╭──

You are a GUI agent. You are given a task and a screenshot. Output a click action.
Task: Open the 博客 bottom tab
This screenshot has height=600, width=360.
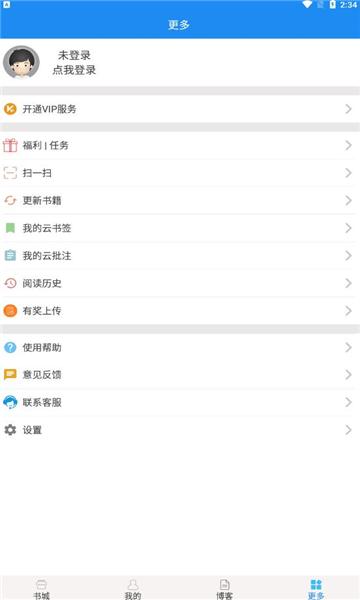click(x=224, y=589)
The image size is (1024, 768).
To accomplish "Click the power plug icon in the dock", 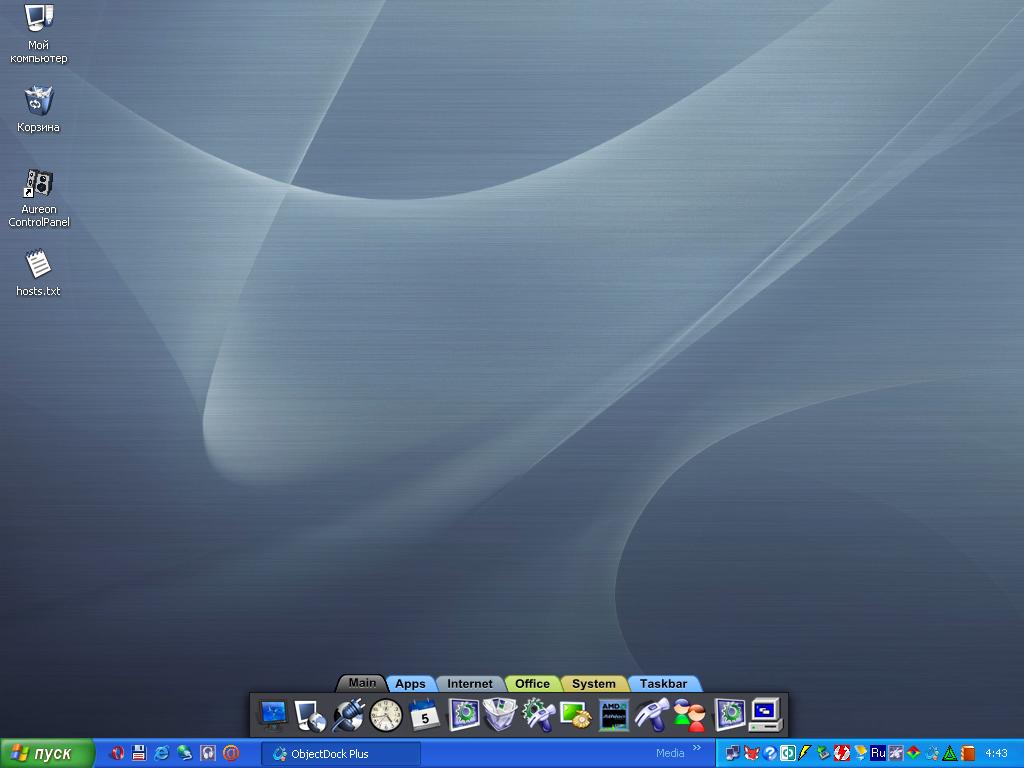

╰──

[Requirements] Rewrite all the entries above, replacing each "screenshot" with "screen capture" and keeping everything else the same. Leave the pictures out of your answer.

[Solution]
You are a GUI agent. You are given a task and a screen capture. Output a click action.
Task: Open the 博客 bottom tab
This screen capture has height=600, width=360.
click(x=224, y=589)
The image size is (1024, 768).
To accomplish "Click the power plug icon in the dock", 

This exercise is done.